China’s P2P ‘financial refugees’ face never ending wait to recover lost US$120 billion
- Scores of Chinese investors suffered losses due to the collapse of peer-to-peer (P2P) lending schemes, with around 800 billion yuan (US$119 billion) still owed
- P2P firm Ezubao was one of the country’s biggest Ponzi schemes, fleecing more than 50 billion yuan from about 900,000 investors

An exporting company owner in his 40s in the eastern province of Zhejiang, a public relations manager in her 20s in the southern city of Shenzhen and retired state-owned enterprise executive in eastern-central coastal province of Jiangsu would normally share little in common as they blend into China’s 1.4 billion population.
In 2017, Liu Yijia from Zhejiang province, Li Wei from Shenzhen and Feng Mei from Jiangsu joined millions of people who put their savings into investment schemes that promised double digit annual returns – a big temptation compared to a one-year bank deposit rate of 1.75 per cent and a cash account interest rate of 0.3 per cent available at traditional banks.

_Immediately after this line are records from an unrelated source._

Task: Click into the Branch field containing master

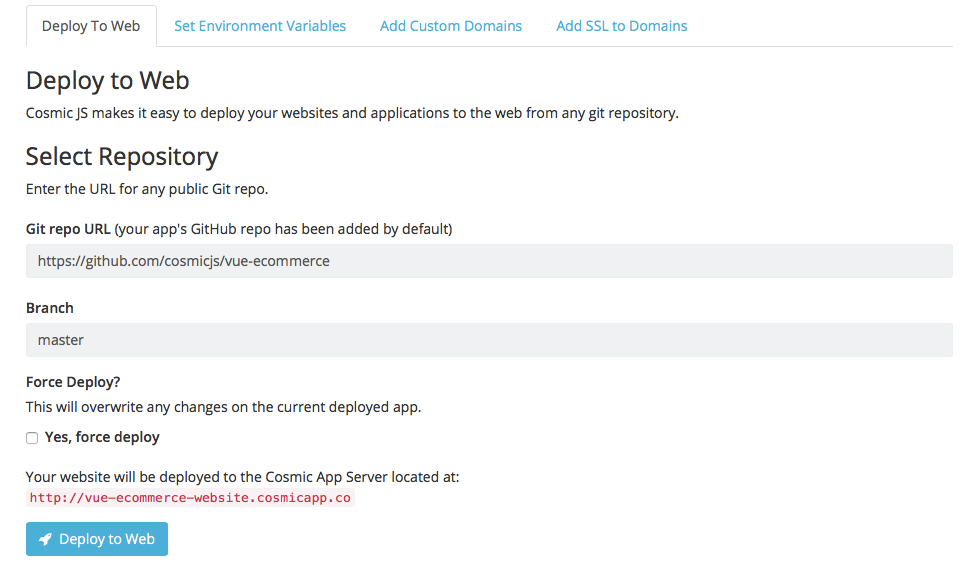Action: coord(489,340)
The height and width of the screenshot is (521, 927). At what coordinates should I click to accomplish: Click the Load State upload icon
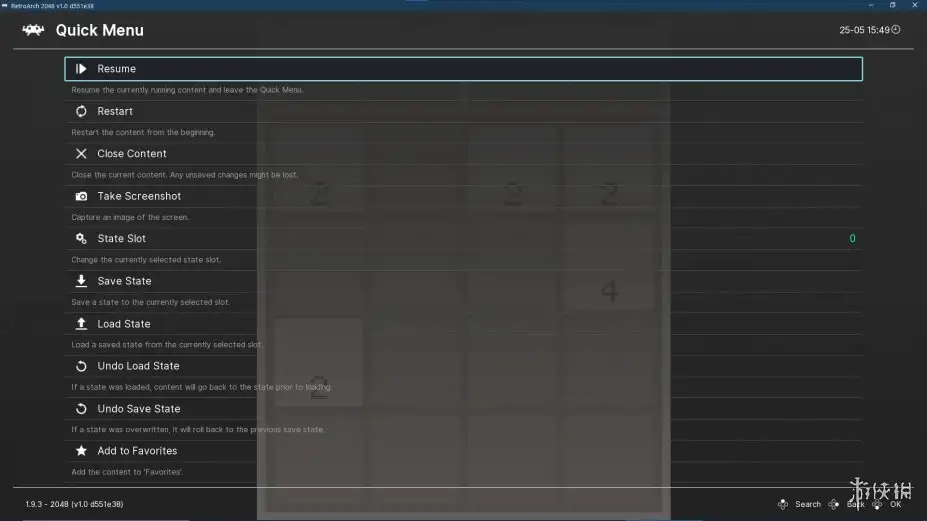[x=81, y=323]
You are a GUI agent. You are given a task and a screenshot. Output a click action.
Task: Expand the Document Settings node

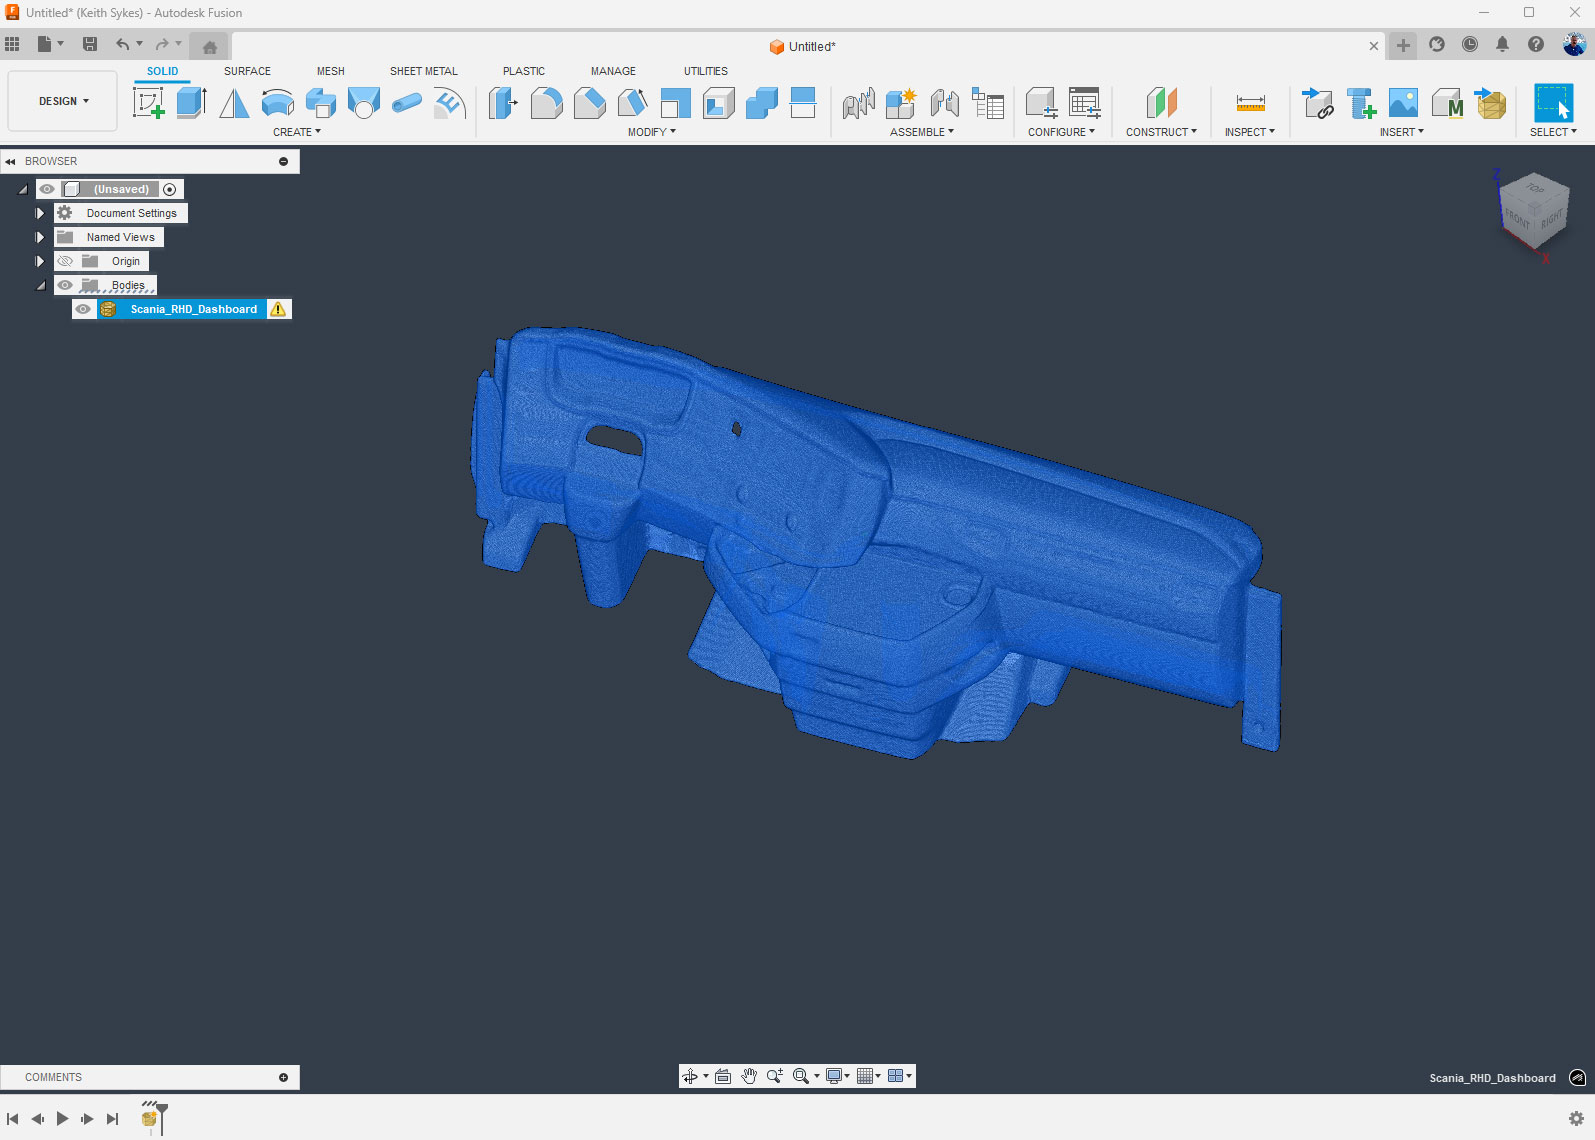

Three years later, the three have been left frustrated as not only did they not receive the promised returns, but they also lost their principal investments.
Overall, it is estimated that millions, if not tens of millions, of Chinese citizens suffered losses due to the collapse of P2P lending schemes, with around 800 billion yuan (US$119 billion) still owed as the end of June, more than three and half years after the government crackdown on the sector began, according to Guo Shuqing, China’s top financial regulator.
At least eight people I know, including friends, colleagues and relatives, were victims of various P2P apps. We can’t get our money back. We called the police but there is no help
“At least eight people I know, including friends, colleagues and relatives, were victims of various P2P apps,” Li said. “We can’t get our money back. We called the police but there is no help.